Antes dele, três líderes do século 19 não deram as caras na inauguração dos adversários: John Adams, em 1801; o filho dele, John Quincy Adams, em 1829; e Andrew Johnson, em 1869.

OLHAR HISTÓRICO – Os motivos variam pouco: tensão política, disputas eleitorais traumáticas e casos de drama familiar.

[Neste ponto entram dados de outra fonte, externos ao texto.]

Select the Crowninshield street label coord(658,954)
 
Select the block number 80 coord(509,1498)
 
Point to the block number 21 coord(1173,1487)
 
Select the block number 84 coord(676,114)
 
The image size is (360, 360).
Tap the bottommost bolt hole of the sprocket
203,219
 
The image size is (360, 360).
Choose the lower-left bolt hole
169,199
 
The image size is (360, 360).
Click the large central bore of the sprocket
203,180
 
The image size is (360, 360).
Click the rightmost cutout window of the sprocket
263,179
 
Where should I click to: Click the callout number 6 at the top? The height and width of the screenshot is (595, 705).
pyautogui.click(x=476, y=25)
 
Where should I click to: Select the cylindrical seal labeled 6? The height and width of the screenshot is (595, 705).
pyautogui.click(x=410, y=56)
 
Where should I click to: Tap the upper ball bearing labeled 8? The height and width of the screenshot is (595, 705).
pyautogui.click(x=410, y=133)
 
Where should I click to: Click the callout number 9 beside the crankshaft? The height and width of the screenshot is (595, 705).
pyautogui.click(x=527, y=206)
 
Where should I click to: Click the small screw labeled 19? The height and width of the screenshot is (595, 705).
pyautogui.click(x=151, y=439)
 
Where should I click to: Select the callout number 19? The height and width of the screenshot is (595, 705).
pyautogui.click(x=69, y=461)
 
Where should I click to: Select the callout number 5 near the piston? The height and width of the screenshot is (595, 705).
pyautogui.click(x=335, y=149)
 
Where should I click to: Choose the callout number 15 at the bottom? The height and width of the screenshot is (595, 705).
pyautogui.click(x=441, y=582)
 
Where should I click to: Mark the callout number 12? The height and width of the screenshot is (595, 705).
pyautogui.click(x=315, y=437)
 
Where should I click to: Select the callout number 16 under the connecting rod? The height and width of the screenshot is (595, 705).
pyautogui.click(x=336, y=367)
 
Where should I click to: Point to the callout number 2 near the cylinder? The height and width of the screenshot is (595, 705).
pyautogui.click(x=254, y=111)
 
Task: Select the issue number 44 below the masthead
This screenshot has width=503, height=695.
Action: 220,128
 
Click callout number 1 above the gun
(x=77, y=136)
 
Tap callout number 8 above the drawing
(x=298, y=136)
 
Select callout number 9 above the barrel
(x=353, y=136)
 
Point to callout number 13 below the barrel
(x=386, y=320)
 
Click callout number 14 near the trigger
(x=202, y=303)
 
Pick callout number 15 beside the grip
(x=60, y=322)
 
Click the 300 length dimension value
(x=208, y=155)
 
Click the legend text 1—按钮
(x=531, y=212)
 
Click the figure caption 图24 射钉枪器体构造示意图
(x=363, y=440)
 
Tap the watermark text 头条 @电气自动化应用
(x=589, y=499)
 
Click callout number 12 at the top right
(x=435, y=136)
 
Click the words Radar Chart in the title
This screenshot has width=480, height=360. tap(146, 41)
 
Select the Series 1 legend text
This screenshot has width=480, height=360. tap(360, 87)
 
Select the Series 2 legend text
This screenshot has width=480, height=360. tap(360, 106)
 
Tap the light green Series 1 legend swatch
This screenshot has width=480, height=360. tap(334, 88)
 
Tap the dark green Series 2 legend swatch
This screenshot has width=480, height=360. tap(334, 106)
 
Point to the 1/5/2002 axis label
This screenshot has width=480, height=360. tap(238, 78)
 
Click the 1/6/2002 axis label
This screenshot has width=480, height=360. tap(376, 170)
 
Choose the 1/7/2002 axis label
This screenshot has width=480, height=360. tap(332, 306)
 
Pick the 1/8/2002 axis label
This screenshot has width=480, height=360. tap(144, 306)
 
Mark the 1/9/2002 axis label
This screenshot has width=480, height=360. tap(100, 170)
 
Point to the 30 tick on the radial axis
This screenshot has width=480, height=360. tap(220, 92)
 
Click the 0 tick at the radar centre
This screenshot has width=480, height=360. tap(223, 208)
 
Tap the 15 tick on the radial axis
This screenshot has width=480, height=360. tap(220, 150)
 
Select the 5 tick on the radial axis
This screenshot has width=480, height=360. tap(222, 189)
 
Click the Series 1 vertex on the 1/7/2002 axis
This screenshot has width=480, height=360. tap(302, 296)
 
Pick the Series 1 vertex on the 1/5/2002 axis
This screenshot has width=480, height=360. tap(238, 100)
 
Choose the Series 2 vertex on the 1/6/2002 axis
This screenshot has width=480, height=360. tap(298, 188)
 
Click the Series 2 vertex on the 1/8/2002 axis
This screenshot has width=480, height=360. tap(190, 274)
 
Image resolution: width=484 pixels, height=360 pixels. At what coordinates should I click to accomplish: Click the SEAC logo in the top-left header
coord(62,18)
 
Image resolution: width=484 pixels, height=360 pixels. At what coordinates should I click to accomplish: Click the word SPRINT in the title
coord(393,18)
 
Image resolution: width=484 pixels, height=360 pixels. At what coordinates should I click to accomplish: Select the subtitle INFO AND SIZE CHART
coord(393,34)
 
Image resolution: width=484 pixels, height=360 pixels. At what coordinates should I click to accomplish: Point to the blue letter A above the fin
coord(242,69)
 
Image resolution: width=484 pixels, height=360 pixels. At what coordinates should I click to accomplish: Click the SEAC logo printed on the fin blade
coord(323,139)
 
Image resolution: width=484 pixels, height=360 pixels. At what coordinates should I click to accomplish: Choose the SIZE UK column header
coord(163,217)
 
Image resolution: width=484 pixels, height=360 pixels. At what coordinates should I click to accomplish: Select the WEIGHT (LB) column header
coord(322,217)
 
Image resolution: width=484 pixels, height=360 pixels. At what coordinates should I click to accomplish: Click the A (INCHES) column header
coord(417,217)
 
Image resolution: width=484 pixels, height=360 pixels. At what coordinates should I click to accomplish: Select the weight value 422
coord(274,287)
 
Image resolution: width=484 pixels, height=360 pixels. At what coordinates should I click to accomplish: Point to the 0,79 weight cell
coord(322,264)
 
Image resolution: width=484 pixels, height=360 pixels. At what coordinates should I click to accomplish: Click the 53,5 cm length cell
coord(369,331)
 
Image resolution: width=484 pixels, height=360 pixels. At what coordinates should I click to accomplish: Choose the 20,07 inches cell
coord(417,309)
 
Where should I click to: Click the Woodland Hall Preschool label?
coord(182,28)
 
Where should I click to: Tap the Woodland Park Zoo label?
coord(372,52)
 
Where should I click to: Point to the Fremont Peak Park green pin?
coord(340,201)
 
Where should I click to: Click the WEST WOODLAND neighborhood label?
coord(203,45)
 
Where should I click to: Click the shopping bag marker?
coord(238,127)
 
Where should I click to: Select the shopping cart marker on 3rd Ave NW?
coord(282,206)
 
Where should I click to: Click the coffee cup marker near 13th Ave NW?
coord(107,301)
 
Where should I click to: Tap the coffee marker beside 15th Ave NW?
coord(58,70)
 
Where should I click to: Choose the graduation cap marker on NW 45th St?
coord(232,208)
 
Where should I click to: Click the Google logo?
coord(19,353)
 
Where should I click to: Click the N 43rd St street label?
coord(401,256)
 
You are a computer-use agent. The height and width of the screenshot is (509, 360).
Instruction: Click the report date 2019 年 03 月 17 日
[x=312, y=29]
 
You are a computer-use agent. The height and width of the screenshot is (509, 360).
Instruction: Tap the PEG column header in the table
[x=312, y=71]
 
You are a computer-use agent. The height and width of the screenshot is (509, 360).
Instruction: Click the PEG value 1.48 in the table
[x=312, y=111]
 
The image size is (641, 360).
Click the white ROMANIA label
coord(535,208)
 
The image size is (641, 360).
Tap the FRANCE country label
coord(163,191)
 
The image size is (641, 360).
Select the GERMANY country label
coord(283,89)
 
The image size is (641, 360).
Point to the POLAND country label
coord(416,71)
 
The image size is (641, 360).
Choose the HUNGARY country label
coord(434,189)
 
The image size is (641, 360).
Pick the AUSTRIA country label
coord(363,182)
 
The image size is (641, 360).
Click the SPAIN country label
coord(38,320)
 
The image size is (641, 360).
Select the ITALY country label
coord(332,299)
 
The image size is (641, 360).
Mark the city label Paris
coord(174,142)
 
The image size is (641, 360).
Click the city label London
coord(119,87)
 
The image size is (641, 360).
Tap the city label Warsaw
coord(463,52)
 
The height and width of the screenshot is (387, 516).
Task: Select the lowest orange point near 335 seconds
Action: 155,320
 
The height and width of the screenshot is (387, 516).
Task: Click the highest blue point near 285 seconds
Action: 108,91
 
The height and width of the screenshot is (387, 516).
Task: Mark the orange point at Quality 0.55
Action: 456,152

E a rara quebra de protocolo também permite um olhar histórico pouco animador para Trump, que já fala em lançar sua campanha à Casa Branca para 2024.

Nos três casos do passado, os presidentes que assumiram o cargo sem a presença do antecessor na posse não só exerceram gestões de muito apoio popular como conseguiram se reeleger com facilidade.

O primeiro a deixar de comparecer à cerimônia de estreia do sucessor foi John Adams, o segundo presidente dos EUA. Advogado e diplomata, ele governou o país de 1797 a 1801 e não quis passar o bastão pessoalmente a Thomas Jefferson, que era seu vice e rival político —à época, presidente e vice eram eleitos separadamente, o que muitas vezes resultava em perfis antagônicos no comando do país.

“MONARQUISTA” – Adams tinha sido vice de George Washington e enfrentou uma campanha duríssima ao tentar a reeleição, em 1800. Alvo de insultos por parte da imprensa e de adversários, que o chamavam de monarquista, foi acusado de infidelidade conjugal e viu a opinião pública voltar-se contra ele por suas leis que restringiam atividades de estrangeiros e limitavam a liberdade de expressão e de imprensa no país.

Adams ficou em terceiro lugar de uma disputa confusa, que terminou em empate entre Jefferson e Aaron Burr. A decisão nesse caso fica nas mãos da Câmara dos Representantes, e Jefferson chegou a pedir que Adams, então presidente, interferisse no processo, o que não aconteceu.

Os deputados deram a vitória a Jefferson, e Adams deixou a Casa Branca na madrugada de 4 de março de 1801, dia da posse de seu adversário. Um dos filhos de Adams havia morrido logo após o pleito, em novembro. Fora o estresse emocional, historiadores dizem que o então presidente tentava baixar a temperatura política em Washington ao não comparecer à inauguração de Jefferson.

TAL PAI, TAL FILHO – Quase três décadas depois, em 1829, outro filho de Adams, John Quincy Adams, repetiu o gesto do pai e não foi à posse de seu sucessor, Andrew Jackson. Os dois já haviam disputado a eleição anterior, da qual Quincy Adams saiu vitorioso, mas Jackson prometeu revanche e, durante todo o mandato do presidente, foi um de seus opositores mais ferrenhos.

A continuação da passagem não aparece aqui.